Motorlu Araç Satıcıları Federasyonu’nun (MASFED) verilerine göre, ikinci el otomotiv pazarı 2021’i 6 milyon 15 bin araç seviyesinde ve yüzde 7’lik daralmayla kapatsa da inişli çıkışlı bir seyir izledi. BDDK tarafından taşıt kredi kullanım koşullarında bu hafta yapılan düzenlemelerin, yıla durgun başlayan ikinci el pazarına yeniden hareketlik getirmesi bekleniyor.
2. el araç piyasasında 4 araçtan 1’i ağır hasarlı
Pandemide çip krizi ve döviz fiyatlarındaki yükselişin ikinci el otomotiv piyasasında arz-talep dengesini sarstığını ve ağır hasarlı araçların piyasadaki ağırlığının sürdüğünü belirten Experix Kurumsal Oto Ekspertiz Kurucusu ve Genel Müdürü Emre Öztürk, konuya ilişkin şu değerlendirmede bulundu:
“İkinci elde geçtiğimiz yılın kasım ayında yüzde 50’ye varan fiyat yükselişleri yaşanmasına rağmen, satışlar yüzde 78,4’lük artışla 814 bin gibi rekor bir seviyede gerçekleşti. Satışlar aralıkta ÖTV indirimi ve kredi faiz oranlarındaki düşüş beklentisiyle yüzde 24,8 azalırken, fiyatlarda da yüzde 15’e varan gerileme yaşandı. Talepteki gerileme 2022’de sürse de piyasadaki ağır hasarlı araçların ağırlığı, TSE belgeli ekspertiz hizmetini daha da kritik hale getirdi” dedi.
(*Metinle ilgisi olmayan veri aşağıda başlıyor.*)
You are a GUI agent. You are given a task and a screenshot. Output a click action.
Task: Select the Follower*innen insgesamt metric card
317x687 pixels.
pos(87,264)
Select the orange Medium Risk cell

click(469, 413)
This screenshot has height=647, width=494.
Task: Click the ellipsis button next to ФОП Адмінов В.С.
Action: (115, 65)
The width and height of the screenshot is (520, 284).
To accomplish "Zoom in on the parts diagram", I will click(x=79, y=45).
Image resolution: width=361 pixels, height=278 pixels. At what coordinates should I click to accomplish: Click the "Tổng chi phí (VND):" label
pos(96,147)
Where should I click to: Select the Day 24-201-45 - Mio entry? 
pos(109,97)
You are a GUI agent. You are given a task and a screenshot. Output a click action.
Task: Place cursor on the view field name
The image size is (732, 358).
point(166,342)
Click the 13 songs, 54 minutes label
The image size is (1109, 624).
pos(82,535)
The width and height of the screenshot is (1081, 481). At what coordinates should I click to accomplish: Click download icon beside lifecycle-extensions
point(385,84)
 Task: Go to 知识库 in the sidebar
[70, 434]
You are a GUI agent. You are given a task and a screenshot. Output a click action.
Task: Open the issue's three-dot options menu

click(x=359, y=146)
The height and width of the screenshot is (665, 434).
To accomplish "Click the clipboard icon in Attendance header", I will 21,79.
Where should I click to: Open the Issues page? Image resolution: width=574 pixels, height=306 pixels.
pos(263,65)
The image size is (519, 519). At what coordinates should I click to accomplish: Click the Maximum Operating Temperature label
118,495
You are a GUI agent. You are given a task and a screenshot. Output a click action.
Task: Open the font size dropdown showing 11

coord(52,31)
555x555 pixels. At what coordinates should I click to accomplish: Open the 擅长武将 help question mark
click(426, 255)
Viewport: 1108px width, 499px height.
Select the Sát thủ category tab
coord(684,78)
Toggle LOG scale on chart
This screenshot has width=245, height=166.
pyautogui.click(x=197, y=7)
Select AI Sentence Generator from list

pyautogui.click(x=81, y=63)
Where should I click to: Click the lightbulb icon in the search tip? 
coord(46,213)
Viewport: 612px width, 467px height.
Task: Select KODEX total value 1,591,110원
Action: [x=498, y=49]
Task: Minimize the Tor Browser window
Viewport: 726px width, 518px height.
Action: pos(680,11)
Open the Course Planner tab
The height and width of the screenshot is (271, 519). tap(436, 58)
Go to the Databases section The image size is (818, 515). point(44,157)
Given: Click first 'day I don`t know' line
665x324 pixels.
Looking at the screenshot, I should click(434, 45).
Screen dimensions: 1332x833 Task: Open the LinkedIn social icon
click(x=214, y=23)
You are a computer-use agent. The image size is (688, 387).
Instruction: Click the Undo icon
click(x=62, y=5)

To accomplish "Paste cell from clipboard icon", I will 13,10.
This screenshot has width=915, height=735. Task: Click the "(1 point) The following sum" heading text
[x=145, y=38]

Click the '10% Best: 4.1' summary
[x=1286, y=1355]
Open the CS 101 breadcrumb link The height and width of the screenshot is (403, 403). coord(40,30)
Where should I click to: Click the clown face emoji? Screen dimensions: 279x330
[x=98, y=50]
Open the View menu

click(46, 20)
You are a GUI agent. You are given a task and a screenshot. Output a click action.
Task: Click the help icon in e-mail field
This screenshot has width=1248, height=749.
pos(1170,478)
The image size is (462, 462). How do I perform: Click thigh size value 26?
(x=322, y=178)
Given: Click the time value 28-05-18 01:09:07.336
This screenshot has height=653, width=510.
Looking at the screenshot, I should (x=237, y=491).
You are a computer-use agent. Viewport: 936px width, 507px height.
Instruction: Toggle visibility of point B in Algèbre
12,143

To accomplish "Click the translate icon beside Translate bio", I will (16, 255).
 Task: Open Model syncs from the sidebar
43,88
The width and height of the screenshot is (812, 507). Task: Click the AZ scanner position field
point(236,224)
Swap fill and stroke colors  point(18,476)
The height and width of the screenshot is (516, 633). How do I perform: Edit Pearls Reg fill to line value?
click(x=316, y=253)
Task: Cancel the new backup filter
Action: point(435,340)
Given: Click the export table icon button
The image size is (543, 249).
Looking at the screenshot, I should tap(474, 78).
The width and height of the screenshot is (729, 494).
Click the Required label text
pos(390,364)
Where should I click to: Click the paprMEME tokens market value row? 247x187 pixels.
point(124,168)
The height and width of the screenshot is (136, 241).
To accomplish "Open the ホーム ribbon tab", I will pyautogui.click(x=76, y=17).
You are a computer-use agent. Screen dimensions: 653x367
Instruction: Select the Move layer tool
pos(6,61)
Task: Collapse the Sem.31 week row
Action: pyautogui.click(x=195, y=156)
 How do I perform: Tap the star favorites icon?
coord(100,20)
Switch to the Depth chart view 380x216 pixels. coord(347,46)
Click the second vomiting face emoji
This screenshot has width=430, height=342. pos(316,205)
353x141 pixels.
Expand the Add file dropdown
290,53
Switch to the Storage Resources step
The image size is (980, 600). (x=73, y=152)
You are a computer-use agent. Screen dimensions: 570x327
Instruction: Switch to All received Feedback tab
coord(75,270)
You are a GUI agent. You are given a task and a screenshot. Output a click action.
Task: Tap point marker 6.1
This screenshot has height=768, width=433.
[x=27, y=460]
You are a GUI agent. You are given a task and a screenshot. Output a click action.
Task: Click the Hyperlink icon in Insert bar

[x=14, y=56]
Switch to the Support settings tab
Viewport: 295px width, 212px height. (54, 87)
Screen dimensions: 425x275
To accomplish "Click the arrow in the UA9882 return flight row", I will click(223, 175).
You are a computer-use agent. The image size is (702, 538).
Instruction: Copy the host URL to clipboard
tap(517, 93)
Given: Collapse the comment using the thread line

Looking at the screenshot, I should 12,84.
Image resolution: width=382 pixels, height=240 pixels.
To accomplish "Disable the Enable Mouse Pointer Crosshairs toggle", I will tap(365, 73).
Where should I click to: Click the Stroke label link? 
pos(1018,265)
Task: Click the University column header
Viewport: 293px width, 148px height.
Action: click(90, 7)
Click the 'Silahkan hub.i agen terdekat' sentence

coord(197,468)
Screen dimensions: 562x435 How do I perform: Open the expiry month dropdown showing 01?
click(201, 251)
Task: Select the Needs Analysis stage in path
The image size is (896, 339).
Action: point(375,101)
“KÖKLÜ BİR DEĞİŞİKLİK YAPILABİLİR Mİ?”
Emre Öztürk, BDDK tarafından taşıt kredisi kullanım koşullarında yapılan yeni güncellemelere ilişkin şu değerlendirmede bulundu:
“Uzun süredir beklenen güncelleme, piyasadaki belirsizlik ortamını ortadan kaldırarak ikinci el otomotiv pazarında satışları artıracaktır. Taşıt kredi faizlerinin düşeceğine dair düzenlemeleri uzun süredir bekliyorduk. Güncel faiz oranları piyasa tarafından makul karşılansa da bekleyiş döneminin uzun olması köklü bir değişiklik yapılabilir mi sorusunu da akıllara getiriyor."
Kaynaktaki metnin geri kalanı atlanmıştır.